WHAT THE TASK REQUIRES: Every record below must be set down again exactly as given.

##### RECORDS FOR THE EXERCISE

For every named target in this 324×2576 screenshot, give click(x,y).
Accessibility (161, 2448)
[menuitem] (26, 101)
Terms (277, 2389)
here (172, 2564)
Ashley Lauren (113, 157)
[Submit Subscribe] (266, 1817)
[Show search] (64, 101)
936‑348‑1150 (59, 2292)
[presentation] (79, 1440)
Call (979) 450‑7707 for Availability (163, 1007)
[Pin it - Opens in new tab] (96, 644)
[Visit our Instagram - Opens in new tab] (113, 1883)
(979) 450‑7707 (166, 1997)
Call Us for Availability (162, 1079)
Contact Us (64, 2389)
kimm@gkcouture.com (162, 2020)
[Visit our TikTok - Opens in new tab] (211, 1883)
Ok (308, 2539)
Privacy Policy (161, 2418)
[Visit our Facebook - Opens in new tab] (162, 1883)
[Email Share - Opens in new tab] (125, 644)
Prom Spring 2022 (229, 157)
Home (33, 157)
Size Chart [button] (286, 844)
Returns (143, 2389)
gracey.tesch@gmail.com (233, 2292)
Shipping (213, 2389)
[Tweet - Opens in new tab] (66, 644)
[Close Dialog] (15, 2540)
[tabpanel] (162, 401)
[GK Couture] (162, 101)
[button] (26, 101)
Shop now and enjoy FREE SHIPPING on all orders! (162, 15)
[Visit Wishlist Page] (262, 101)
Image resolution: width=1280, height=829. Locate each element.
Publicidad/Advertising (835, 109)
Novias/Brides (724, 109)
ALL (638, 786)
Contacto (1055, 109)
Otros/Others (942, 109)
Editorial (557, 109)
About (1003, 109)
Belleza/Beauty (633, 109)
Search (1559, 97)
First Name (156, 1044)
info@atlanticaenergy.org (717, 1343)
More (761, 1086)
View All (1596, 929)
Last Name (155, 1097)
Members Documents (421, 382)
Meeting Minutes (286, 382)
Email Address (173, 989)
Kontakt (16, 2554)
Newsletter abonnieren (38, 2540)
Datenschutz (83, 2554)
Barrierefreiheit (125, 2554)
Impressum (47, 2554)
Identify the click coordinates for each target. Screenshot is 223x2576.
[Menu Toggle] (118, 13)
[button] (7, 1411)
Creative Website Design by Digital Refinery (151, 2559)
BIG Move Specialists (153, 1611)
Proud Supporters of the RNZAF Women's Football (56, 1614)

##########

TASK RESULT:
For every named target in this 324×2576 screenshot, give click(x,y).
Accessibility (161, 2448)
[menuitem] (26, 101)
Terms (277, 2389)
here (172, 2564)
Ashley Lauren (113, 157)
[Submit Subscribe] (266, 1817)
[Show search] (64, 101)
936‑348‑1150 (59, 2292)
[presentation] (79, 1440)
Call (979) 450‑7707 for Availability (163, 1007)
[Pin it - Opens in new tab] (96, 644)
[Visit our Instagram - Opens in new tab] (113, 1883)
(979) 450‑7707 (166, 1997)
Call Us for Availability (162, 1079)
Contact Us (64, 2389)
kimm@gkcouture.com (162, 2020)
[Visit our TikTok - Opens in new tab] (211, 1883)
Ok (308, 2539)
Privacy Policy (161, 2418)
[Visit our Facebook - Opens in new tab] (162, 1883)
[Email Share - Opens in new tab] (125, 644)
Prom Spring 2022 (229, 157)
Home (33, 157)
Size Chart [button] (286, 844)
Returns (143, 2389)
gracey.tesch@gmail.com (233, 2292)
Shipping (213, 2389)
[Tweet - Opens in new tab] (66, 644)
[Close Dialog] (15, 2540)
[tabpanel] (162, 401)
[GK Couture] (162, 101)
[button] (26, 101)
Shop now and enjoy FREE SHIPPING on all orders! (162, 15)
[Visit Wishlist Page] (262, 101)
Image resolution: width=1280, height=829. Locate each element.
Publicidad/Advertising (835, 109)
Novias/Brides (724, 109)
ALL (638, 786)
Contacto (1055, 109)
Otros/Others (942, 109)
Editorial (557, 109)
About (1003, 109)
Belleza/Beauty (633, 109)
Search (1559, 97)
First Name (156, 1044)
info@atlanticaenergy.org (717, 1343)
More (761, 1086)
View All (1596, 929)
Last Name (155, 1097)
Members Documents (421, 382)
Meeting Minutes (286, 382)
Email Address (173, 989)
Kontakt (16, 2554)
Newsletter abonnieren (38, 2540)
Datenschutz (83, 2554)
Barrierefreiheit (125, 2554)
Impressum (47, 2554)
Identify the click coordinates for each target. Screenshot is 223x2576.
[Menu Toggle] (118, 13)
[button] (7, 1411)
Creative Website Design by Digital Refinery (151, 2559)
BIG Move Specialists (153, 1611)
Proud Supporters of the RNZAF Women's Football (56, 1614)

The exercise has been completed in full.